Prebiotics are equally as important to digestion as probiotics because they are the indigestible carbohydrates that serve as food for the probiotic bacteria that inhabit the gut.  Prebiotics reach the colon intact and they are fermented within the colon to serve as food for healthy bacterial colonies.  The support of prebiotics to the microflora of the gut has been found to have myriad benefits including boosting the immune system by influencing the secretion of antibodies, increasing the absorption of important minerals such as calcium and magnesium, supporting regular eliminations, and supporting the development of necessary gut bacteria in breastfed infants.  

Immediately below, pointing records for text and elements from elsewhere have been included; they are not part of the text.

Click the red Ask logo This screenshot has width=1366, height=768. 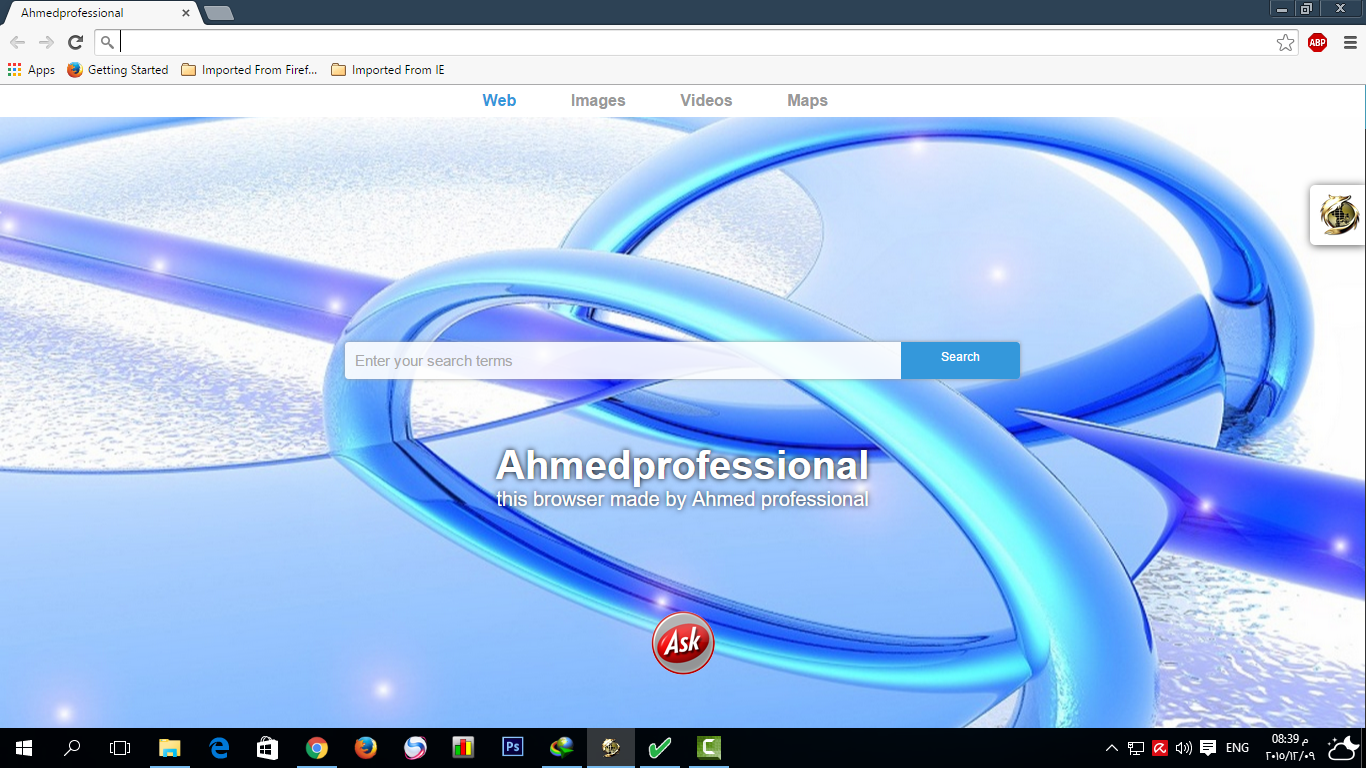point(683,643)
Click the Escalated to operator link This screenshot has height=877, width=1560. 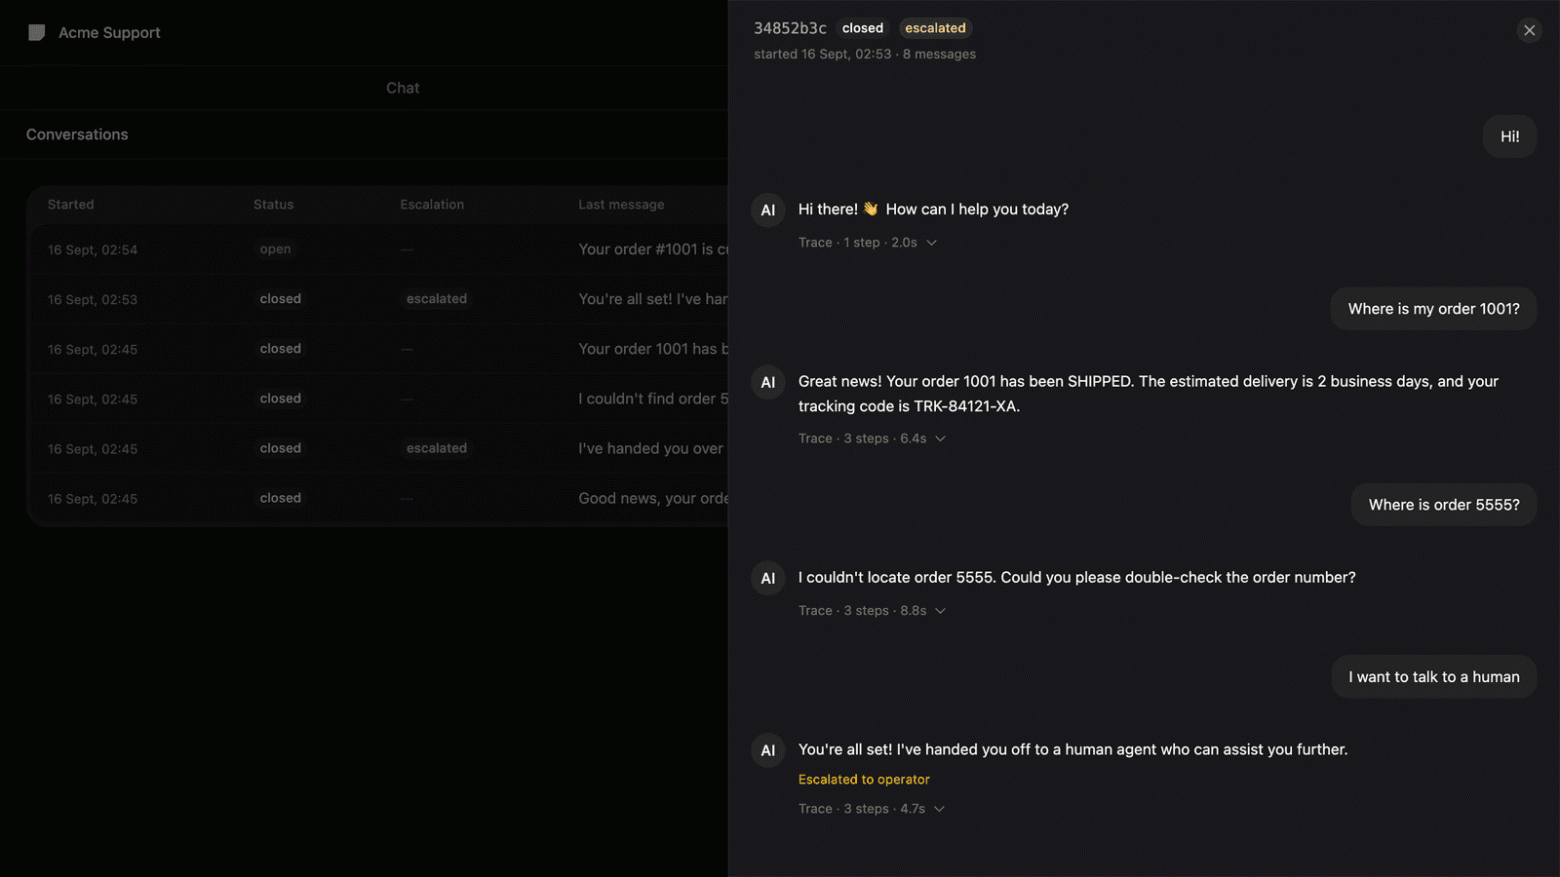864,779
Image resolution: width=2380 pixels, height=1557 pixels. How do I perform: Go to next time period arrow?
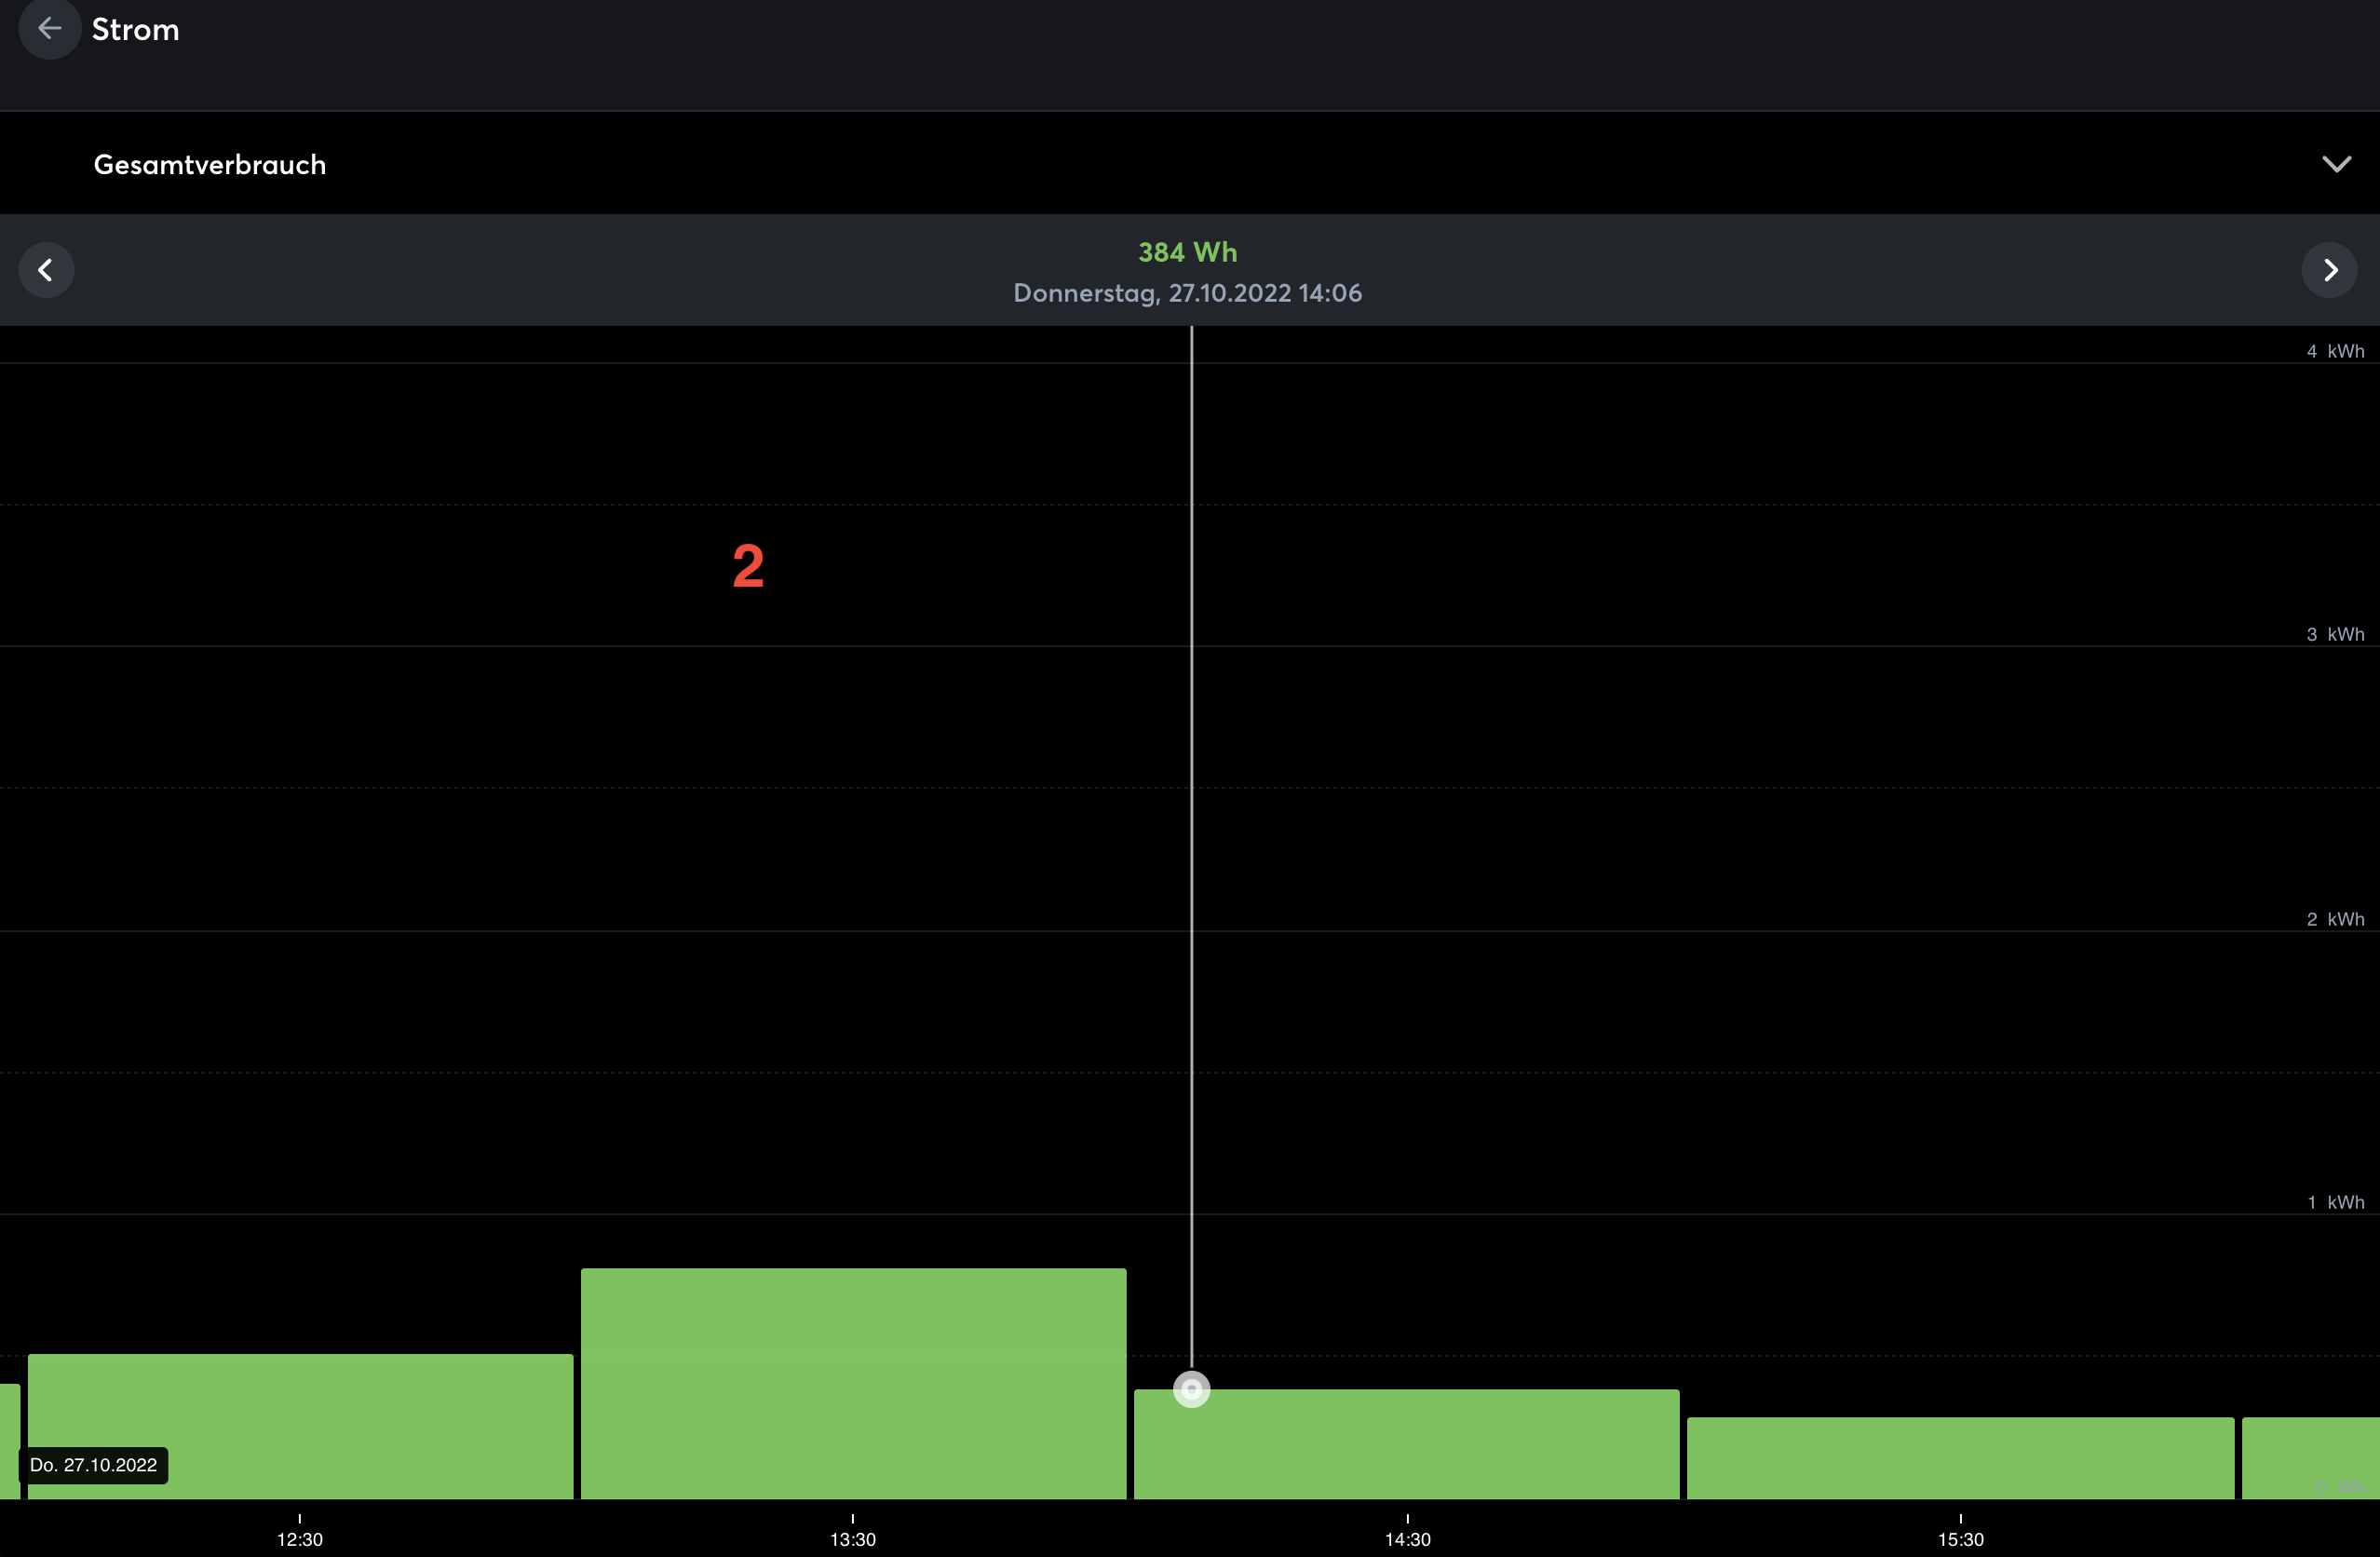click(2329, 270)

Probiotics can be added to the diet either in the form of foods that are cultured or fermented using these bacteria such as: yogurt, kefir, sauerkraut, kimchi, tempeh, kombucha, and miso; or by introducing the bacteria cultures directly in the form of supplements.  Prebiotic foods include any that reach the colon intact such as raw garlic, onions, fruits and vegetables, legumes, and raw chicory root.  Try to include a good mix of both probiotic and prebiotic foods for a happy, healthy, well populated gut.